Florindo and Lindora are not spoiled, she is sure of that in her own case, for she has never been unreasonably exacting of circumstance. She has always tried to be more comfortable than she found herself, but that is the condition of progress, and it is from the perpetual endeavor for the amelioration of circumstance that civilization springs. The fault may be with Florindo, in some way that she cannot see, but it is certainly not with her, and, if it is not with him, then it is with the summer, which is a season so unreasonable that it will not allow itself to be satisfactorily disposed of. In town it is intolerable; in the mountains it is sultry by day and all but freezing by night; at the seaside it is cold and wet or dry and cold; there are flies and mosquitoes everywhere but in Europe, and, with the bottom once out of Europe, you cannot go there without dropping through. In Lindora's experience the summer has had the deceitful effect of owning its riddle read at each new conjecture, but, having exhausted all her practical guesses, she finds the summer still the mute, inexorable sphinx for which neither farm-board, boarding-houses, hotels, European sojourn, nor cottaging is the true answer.

Sometimes Florindo or Lindora is out of all patience with the summer, and in a despair which she is careful to share with Florindo, as far as she can make him a partner of it. But as it is his business to provide the means of each new condition, and hers to prove it impossible, he is not apt to give way so fully as she. He tells her that their trouble is that they have always endeavored to escape an ordeal which if frankly borne might not have been so bad, and he has tried to make her believe that some of the best times he has had in summer have been when he was too busy to think about it. She retorts that she is busy, too, from morning till night, without finding the least relief from the summer ordeal or forgetting it a single moment.

The other day he came home from the club with a beaming face, and told her that he had just heard of a place where the summer was properly disposed of, and she said that they would go there at once, she did not care where it was.

"Well, I don't know," he answered. "There would have to be two opinions, I believe."

"Why?" she demanded, sharply. "Where is it?"

"In the other world. Fanshawe, the Swedenborgian, was telling me about it. In one of the celestial heavens—there seem to be seven of them—it appears that all the four seasons are absorbed into one, as all the different ages are absorbed into a sort of second youth. This sole season is neither hot nor cold, but has the quality of a perpetual springtime. How would you like that?"
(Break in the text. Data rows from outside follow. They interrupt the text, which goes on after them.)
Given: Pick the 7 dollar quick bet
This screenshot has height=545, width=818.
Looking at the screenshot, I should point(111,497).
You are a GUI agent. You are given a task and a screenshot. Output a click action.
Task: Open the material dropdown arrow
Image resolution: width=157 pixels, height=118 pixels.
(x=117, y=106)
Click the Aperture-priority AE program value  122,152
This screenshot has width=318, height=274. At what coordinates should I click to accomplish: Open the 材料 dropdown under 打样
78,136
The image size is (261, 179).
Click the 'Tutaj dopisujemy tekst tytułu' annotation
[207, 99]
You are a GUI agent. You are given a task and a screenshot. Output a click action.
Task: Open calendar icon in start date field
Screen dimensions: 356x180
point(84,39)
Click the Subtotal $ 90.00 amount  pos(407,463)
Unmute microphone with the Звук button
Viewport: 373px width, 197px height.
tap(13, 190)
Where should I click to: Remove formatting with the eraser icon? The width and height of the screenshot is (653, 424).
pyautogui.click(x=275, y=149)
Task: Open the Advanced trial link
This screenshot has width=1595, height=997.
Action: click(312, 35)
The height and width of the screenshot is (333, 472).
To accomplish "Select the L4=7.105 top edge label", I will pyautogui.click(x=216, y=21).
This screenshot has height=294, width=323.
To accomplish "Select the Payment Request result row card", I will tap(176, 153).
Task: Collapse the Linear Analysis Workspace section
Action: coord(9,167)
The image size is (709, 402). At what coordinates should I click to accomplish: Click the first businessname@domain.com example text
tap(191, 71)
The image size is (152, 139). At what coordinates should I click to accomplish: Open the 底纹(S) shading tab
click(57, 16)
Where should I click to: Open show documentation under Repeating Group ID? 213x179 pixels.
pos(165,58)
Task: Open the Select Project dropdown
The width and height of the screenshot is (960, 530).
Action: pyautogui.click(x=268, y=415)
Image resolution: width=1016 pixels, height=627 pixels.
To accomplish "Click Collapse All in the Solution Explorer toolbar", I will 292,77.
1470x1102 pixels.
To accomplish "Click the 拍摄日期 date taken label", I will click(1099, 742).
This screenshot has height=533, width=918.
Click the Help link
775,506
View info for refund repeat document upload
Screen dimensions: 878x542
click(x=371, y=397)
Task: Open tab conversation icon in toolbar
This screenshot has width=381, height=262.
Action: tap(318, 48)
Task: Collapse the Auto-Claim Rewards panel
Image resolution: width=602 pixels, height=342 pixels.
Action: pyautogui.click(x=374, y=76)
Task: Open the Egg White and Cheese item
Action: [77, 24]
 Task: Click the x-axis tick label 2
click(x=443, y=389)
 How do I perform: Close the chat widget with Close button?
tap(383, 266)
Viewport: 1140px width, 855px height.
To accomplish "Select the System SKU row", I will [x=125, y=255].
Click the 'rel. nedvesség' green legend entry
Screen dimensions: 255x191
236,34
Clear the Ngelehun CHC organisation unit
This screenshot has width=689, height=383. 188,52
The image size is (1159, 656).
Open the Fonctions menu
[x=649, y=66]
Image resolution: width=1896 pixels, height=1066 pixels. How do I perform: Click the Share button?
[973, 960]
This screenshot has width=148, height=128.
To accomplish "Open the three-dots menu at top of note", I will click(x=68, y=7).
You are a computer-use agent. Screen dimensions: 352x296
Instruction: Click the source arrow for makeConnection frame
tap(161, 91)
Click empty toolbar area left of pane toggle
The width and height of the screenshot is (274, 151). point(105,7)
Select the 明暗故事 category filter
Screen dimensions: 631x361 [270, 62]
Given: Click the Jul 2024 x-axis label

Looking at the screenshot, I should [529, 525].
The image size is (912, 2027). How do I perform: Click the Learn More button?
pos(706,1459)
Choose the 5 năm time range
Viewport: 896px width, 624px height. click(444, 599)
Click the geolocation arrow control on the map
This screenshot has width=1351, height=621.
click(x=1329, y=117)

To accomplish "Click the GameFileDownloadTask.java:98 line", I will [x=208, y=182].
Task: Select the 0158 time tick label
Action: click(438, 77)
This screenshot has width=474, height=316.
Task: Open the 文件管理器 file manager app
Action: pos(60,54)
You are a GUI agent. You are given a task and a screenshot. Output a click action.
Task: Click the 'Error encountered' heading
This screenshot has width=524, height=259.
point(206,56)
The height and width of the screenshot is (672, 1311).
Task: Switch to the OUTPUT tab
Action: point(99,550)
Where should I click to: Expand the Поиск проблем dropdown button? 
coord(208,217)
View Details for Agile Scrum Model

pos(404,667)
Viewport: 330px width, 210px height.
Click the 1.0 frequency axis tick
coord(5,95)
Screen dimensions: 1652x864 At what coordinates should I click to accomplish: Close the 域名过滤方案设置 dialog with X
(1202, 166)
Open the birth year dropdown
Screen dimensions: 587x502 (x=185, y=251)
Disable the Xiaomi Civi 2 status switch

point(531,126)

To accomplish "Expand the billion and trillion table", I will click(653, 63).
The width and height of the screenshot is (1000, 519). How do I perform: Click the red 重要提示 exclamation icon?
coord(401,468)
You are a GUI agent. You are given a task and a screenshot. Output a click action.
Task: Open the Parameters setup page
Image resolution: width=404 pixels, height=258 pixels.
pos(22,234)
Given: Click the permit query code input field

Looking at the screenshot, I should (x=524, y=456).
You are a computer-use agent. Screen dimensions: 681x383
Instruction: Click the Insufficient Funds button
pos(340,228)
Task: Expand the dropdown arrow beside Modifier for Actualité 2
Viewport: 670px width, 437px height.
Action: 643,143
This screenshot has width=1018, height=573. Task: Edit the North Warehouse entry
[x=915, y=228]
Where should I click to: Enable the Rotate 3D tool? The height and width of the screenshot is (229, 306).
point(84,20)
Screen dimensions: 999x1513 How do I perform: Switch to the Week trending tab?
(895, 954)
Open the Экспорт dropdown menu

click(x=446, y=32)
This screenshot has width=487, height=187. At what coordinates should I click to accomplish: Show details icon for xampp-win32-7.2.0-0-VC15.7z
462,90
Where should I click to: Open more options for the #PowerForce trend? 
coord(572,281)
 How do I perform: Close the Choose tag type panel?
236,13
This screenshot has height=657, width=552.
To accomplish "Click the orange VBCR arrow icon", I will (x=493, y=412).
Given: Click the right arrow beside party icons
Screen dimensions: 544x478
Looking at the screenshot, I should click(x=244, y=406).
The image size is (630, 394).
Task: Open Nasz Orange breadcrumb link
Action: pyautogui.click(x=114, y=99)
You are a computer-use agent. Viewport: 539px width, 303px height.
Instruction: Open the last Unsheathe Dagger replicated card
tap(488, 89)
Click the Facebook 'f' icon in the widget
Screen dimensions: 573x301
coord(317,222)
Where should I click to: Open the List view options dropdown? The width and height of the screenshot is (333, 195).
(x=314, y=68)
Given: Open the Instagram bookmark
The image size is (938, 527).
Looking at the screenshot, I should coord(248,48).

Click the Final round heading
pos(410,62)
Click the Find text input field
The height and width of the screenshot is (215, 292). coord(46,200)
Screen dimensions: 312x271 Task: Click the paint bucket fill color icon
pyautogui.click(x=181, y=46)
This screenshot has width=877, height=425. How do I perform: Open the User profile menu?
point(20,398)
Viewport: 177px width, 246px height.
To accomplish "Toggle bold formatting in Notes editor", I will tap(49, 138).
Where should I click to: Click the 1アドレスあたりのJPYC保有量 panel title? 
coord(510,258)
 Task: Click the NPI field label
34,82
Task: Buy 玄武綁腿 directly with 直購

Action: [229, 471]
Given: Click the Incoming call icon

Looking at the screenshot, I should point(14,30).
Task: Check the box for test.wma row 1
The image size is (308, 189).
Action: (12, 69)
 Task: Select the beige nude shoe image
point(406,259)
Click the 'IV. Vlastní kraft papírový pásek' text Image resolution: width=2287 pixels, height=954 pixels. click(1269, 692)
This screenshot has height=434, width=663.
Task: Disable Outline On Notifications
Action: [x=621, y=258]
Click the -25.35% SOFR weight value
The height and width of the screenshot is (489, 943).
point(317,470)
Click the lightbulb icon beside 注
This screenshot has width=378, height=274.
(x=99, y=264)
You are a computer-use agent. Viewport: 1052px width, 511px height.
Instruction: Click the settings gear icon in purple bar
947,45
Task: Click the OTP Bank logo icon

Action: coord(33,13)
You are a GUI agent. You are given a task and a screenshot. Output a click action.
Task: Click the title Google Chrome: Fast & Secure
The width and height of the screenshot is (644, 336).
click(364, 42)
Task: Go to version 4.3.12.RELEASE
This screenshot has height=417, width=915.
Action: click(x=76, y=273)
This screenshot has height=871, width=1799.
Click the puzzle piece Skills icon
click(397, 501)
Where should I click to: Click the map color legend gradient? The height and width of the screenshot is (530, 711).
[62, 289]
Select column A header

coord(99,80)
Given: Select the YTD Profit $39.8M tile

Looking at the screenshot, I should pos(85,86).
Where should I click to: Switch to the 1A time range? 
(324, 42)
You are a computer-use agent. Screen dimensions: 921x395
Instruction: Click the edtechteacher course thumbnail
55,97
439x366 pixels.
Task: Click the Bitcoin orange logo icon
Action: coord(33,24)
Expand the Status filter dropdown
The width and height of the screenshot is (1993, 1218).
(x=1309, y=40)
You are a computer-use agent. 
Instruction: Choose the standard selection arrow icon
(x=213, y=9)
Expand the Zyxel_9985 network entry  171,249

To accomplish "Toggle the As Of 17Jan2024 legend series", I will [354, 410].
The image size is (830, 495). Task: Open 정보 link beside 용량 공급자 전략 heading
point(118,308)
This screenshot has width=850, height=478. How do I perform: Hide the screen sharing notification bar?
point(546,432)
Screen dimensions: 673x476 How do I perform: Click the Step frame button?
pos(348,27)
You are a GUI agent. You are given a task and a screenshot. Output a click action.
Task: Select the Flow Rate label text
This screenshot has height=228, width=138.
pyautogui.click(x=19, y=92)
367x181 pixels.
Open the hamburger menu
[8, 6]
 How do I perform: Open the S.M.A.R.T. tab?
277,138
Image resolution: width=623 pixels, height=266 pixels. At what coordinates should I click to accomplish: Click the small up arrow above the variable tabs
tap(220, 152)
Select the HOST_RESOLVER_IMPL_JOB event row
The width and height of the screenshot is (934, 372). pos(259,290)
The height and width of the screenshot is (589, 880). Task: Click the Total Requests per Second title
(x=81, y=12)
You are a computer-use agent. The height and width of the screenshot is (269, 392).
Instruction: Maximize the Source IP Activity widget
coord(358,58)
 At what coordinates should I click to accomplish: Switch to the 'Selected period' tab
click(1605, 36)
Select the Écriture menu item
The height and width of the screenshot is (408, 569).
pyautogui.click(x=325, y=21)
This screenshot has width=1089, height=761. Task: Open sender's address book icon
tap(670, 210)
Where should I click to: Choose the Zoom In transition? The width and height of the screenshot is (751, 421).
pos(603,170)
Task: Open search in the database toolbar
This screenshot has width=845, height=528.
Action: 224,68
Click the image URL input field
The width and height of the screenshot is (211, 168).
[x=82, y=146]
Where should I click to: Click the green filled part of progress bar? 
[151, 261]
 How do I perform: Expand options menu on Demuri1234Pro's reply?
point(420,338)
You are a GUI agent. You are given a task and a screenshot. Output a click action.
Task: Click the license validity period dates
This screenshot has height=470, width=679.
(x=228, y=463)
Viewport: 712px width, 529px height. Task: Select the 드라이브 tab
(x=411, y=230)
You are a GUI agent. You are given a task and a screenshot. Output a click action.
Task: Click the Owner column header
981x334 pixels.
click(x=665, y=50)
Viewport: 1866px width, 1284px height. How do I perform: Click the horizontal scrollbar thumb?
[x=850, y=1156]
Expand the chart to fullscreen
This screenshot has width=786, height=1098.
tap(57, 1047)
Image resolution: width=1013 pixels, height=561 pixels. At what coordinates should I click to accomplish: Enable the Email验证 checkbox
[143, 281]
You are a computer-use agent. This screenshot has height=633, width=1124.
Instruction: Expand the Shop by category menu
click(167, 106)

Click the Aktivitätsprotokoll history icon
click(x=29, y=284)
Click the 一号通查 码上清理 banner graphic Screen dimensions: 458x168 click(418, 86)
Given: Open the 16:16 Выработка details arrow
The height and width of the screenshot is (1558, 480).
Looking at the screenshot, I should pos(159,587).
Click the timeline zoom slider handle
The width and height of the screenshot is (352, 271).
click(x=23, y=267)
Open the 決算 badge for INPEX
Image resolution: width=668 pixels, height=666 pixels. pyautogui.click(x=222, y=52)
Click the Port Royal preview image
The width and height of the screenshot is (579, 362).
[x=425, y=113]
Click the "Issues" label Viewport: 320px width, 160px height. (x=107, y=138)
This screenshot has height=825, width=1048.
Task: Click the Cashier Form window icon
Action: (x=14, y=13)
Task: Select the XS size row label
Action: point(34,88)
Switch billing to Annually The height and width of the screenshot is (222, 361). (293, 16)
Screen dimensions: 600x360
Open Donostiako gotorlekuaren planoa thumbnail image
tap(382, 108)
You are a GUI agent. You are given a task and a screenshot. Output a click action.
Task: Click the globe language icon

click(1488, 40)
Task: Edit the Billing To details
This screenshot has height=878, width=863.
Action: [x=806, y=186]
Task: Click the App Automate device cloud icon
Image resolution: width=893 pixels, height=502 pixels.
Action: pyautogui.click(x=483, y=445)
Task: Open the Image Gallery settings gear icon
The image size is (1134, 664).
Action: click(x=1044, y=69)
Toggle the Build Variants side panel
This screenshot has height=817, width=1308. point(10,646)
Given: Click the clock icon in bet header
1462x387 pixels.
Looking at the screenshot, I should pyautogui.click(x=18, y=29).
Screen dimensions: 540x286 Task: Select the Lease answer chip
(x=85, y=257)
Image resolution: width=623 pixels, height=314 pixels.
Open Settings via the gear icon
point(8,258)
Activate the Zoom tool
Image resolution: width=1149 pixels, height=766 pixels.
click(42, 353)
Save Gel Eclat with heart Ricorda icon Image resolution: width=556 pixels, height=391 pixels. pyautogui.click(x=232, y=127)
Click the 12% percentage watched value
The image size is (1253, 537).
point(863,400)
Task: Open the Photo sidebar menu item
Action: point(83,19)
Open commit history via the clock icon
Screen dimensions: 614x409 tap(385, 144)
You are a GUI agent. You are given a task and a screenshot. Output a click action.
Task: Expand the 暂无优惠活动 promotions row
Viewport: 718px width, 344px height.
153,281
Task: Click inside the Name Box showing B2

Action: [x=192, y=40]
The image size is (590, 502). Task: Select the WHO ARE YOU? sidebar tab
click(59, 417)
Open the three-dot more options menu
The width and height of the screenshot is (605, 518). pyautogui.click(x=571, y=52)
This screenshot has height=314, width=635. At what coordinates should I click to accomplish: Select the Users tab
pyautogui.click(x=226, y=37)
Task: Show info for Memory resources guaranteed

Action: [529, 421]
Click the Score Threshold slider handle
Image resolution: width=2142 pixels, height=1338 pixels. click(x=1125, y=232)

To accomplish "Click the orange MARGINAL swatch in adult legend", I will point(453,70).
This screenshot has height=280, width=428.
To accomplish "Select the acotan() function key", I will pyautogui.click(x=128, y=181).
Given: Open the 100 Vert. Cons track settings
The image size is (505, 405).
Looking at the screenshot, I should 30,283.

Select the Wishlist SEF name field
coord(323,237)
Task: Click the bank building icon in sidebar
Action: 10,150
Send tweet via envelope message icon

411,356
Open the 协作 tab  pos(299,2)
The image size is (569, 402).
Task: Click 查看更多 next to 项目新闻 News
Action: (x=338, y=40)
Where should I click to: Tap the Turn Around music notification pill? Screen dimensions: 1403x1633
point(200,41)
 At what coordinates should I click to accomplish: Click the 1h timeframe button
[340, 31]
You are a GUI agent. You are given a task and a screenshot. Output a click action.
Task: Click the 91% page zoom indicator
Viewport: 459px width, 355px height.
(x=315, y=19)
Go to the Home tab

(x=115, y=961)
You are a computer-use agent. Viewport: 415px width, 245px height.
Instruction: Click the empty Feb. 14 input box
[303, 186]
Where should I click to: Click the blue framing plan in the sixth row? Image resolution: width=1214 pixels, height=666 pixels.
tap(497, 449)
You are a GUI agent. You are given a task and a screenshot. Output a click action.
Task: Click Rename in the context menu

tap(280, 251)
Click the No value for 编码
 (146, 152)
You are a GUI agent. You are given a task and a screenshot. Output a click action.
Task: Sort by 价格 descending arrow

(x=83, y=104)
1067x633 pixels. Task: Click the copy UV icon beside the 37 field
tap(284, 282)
Lindora was too vexed with him to make any answer, and he was sorry. He, too, felt the trouble of the summer more than he would allow, and he would willingly have got away from it if he could. Lindora's impatience with it amused him, but it is doubtful if in the moment of his greatest amusement with her impatience he had any glimpse of that law of the universal life by which no human creature is permitted to escape a due share of the responsibilities and burdens of the common lot, or realized that to seek escape from them is a species of immorality which is unfailingly punished like any other sin, in and from itself.